### WHAT TO DO
Please output the lines shown below exactly as they appear.

(Collected data)
* * * *

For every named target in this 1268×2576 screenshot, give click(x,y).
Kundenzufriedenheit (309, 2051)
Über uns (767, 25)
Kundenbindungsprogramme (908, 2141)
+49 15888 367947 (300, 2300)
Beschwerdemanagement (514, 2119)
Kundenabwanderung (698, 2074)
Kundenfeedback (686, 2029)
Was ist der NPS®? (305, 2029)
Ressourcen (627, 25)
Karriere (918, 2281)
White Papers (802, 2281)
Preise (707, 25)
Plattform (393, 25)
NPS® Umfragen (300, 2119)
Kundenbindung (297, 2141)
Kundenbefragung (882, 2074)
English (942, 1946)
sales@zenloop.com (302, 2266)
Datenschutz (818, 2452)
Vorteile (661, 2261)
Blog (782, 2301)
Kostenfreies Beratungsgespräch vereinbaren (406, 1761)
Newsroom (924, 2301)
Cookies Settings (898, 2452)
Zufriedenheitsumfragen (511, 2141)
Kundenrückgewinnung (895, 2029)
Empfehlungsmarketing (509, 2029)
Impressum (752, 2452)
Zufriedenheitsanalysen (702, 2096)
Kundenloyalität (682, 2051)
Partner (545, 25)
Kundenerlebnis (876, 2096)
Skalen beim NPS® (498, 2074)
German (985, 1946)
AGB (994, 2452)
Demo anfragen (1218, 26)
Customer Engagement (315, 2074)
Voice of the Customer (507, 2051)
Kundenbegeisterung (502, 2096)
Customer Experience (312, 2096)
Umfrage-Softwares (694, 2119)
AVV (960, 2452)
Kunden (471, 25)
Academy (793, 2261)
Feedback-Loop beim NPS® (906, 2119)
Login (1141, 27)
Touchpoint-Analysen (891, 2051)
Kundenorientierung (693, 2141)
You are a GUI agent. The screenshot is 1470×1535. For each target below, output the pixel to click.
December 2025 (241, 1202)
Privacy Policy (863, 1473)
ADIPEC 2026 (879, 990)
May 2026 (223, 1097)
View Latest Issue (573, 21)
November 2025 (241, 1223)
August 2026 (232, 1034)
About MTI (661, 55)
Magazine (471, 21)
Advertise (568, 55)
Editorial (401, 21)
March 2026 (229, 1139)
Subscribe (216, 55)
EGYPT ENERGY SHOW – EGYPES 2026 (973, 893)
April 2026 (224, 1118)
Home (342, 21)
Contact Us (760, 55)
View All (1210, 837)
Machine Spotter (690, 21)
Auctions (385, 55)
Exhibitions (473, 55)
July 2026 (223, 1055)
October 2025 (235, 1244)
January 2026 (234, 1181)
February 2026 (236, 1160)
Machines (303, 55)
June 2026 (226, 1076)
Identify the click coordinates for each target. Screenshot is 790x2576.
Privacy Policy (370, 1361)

* * * *

### SOLUTION FOR THIS TASK
For every named target in this 1268×2576 screenshot, give click(x,y).
Kundenzufriedenheit (309, 2051)
Über uns (767, 25)
Kundenbindungsprogramme (908, 2141)
+49 15888 367947 (300, 2300)
Beschwerdemanagement (514, 2119)
Kundenabwanderung (698, 2074)
Kundenfeedback (686, 2029)
Was ist der NPS®? (305, 2029)
Ressourcen (627, 25)
Karriere (918, 2281)
White Papers (802, 2281)
Preise (707, 25)
Plattform (393, 25)
NPS® Umfragen (300, 2119)
Kundenbindung (297, 2141)
Kundenbefragung (882, 2074)
English (942, 1946)
sales@zenloop.com (302, 2266)
Datenschutz (818, 2452)
Vorteile (661, 2261)
Blog (782, 2301)
Kostenfreies Beratungsgespräch vereinbaren (406, 1761)
Newsroom (924, 2301)
Cookies Settings (898, 2452)
Zufriedenheitsumfragen (511, 2141)
Kundenrückgewinnung (895, 2029)
Empfehlungsmarketing (509, 2029)
Impressum (752, 2452)
Zufriedenheitsanalysen (702, 2096)
Kundenloyalität (682, 2051)
Partner (545, 25)
Kundenerlebnis (876, 2096)
Skalen beim NPS® (498, 2074)
German (985, 1946)
AGB (994, 2452)
Demo anfragen (1218, 26)
Customer Engagement (315, 2074)
Voice of the Customer (507, 2051)
Kundenbegeisterung (502, 2096)
Customer Experience (312, 2096)
Umfrage-Softwares (694, 2119)
AVV (960, 2452)
Kunden (471, 25)
Academy (793, 2261)
Feedback-Loop beim NPS® (906, 2119)
Login (1141, 27)
Touchpoint-Analysen (891, 2051)
Kundenorientierung (693, 2141)
You are a GUI agent. The screenshot is 1470×1535. For each target below, output the pixel to click.
December 2025 (241, 1202)
Privacy Policy (863, 1473)
ADIPEC 2026 (879, 990)
May 2026 (223, 1097)
View Latest Issue (573, 21)
November 2025 (241, 1223)
August 2026 (232, 1034)
About MTI (661, 55)
Magazine (471, 21)
Advertise (568, 55)
Editorial (401, 21)
March 2026 (229, 1139)
Subscribe (216, 55)
EGYPT ENERGY SHOW – EGYPES 2026 (973, 893)
April 2026 (224, 1118)
Home (342, 21)
Contact Us (760, 55)
View All (1210, 837)
Machine Spotter (690, 21)
Auctions (385, 55)
Exhibitions (473, 55)
July 2026 (223, 1055)
October 2025 (235, 1244)
January 2026 (234, 1181)
February 2026 (236, 1160)
Machines (303, 55)
June 2026 (226, 1076)
Identify the click coordinates for each target. Screenshot is 790x2576.
Privacy Policy (370, 1361)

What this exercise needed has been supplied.